Another divisive show.  Part gritty drama about suburban malaise, isolation and mental illness, part-fairytale. this is a truly unique vision from writer/actress Brit Marling and Zal Batmanglij.  It combines elements of the supernatural, fantasy, SF and mystery and psychological crime, and keeps the viewer continually wrong-footed.  Oh yes, and it also shows how evil can be defeated by contemporary dance.

6. GAME OF THRONES

HBO’s juggernaut winds to its close.  The measured developments and subtle character turns are all in the past.  Now it’s all about the spectacle.  And that bombast is extremely effective.  It’s become a fantasy WWE with everyone rooting for their favourite characters in the ultimate battle.  And what’s wrong with that?  Lavishly shot, well-acted, it’s such a confident production it can even shoehorn in an Ed Sheeran cameo.

5. MINDHUNTER

Okay, I’ve already had to rewrite this once because I forgot this one (thanks, Stephen Volk) – that’s how much good TV there is out there. David Fincher directs a measured examination of the fringes of psychology, slowly unfolding to reveal the darkness at the heart of the human condition.
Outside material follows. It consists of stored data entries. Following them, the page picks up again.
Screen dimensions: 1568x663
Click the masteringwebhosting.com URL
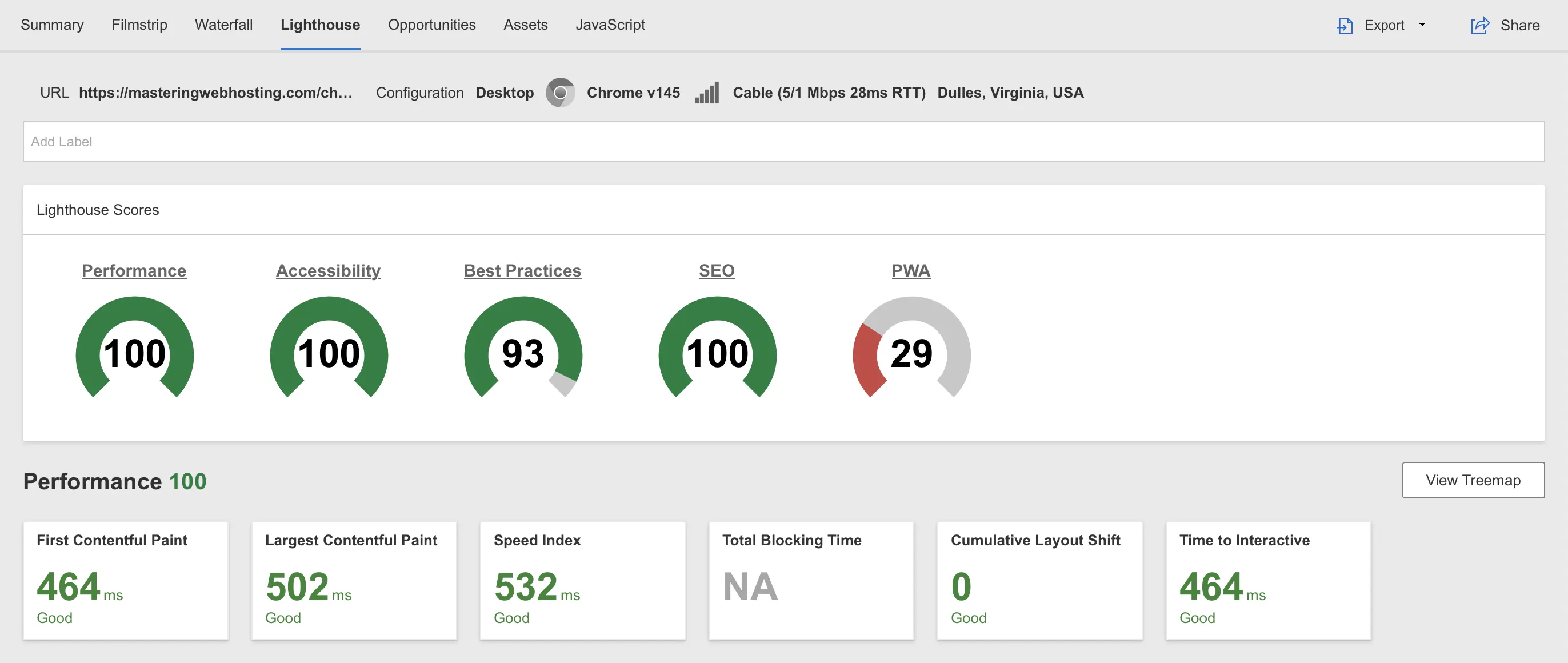(x=215, y=93)

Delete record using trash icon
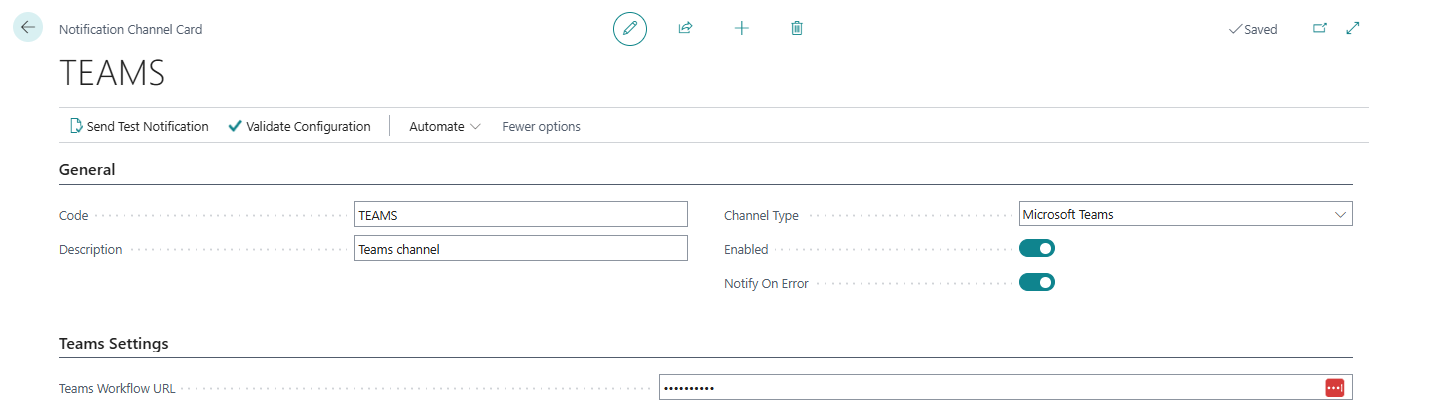[x=797, y=29]

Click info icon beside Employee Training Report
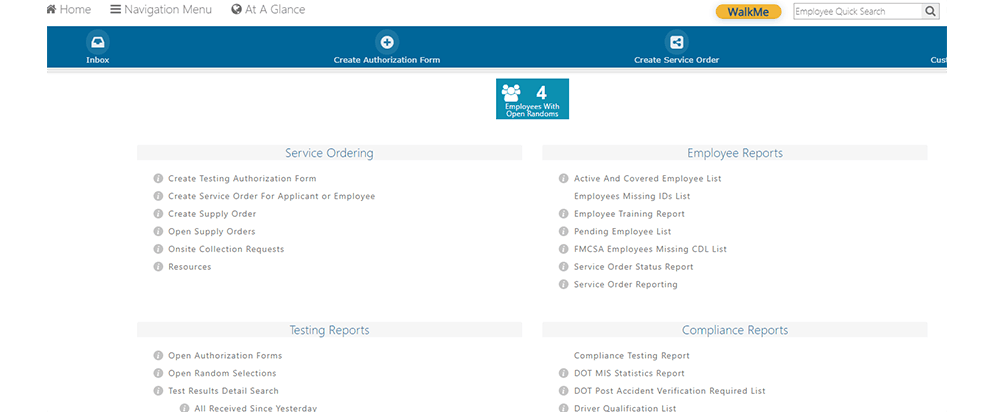(564, 214)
Coolly paced, with great performances, this shows what can be done when you’re not constrained by the structures of network TV.  Take your time pulling back the curtain and the result is far more affecting.

4. BILLIONS

The first season detailing the Shakespearean battle between Billionaire hedge fund manager Bobby Axelrod (Damian Lewis) and NY attorney Chuck Rhoades (Paul Giamatti) was great, but the second season takes it to an entirely new level. One episode in particular – no spoilers – will blow your mind.  Brian Koppelman, David Levien and Andrew Ross Sorkin have taken a potentially dry subject – finance – and turned it into a battle as gripping as anything in GoT. The magnetic performances by Lewis and Giamatti only drive the spike home.  I couldn’t decide if this was number three or four, so if you like feel free to switch it with…

3. OZARK

A pretty good opening episode develops into something special and endlessly surprising in Netflix’s crime drama.  Jason Bateman, acting against type in a serious role, is a cipher, as is his wife, played by Laura Linney.  It gets into some interesting areas when financial advisor Marty Byrde relocates his family to the Ozarks in backwoods Missouri to pay off a debt to a drug cartel.  There’s a touch of Deliverance and Southern Comfort as smart, sophisticated city folk find themselves playing a wholly different game with the less-educated but far more cunning and brutal rural rednecks.

2. THE DEUCE

The Wire‘s David Simon and his regular collaborator George Pelecanos take a look at the beginning of the porn industry in 1970s New York, their cameras sharking among the pimps and prostitutes and police on 42nd Street like Scorsese in Taxi Driver.  it’s all about character here, and every single one, from those on centre stage to the incidentals, is drawn perfectly.  Maggie Gyllenhall is brilliant as an independent, no-pimp hooker with more brains than anyone else in the show.  And James Franco gives a career-best performance as twins – and, yes, that works.  Insightful, shocking, heart-warming and surprising, it takes us into an area we haven’t been before.  And a nod to the set design – it looks like it could have been made in the era when it’s set.

1. TWIN PEAKS – THE RETURN

If you go in expecting the third season of some 90s TV show, you’re going to be disappointed.  This is something completely new, which just happens to have some of the same characters.  I’ve written about it before, and I’ll probably write about it many times again because there are just so many levels.  David Lynch and Mark Frost have made an 18-hour art movie, a meditation on reality, and the connective tissue for Lynch’s films Mulholland Drive, Lost Highway, the original Twin Peaks series and Eraserhead.  Yes, he’s been telling the same story all along, just from different angles.  Episode eight may well be the single best hour of TV ever.  The series is heavily laden with Lynch’s personal philosophy, and gets into the nature of reality.  But if you’re not interested in the heavy stuff, go for the emotional ride which takes you from terror to humour, often in adjoining scenes.

Honourable mentions: The Get Down, House of Cards, Love, and Halt and Catch Fire.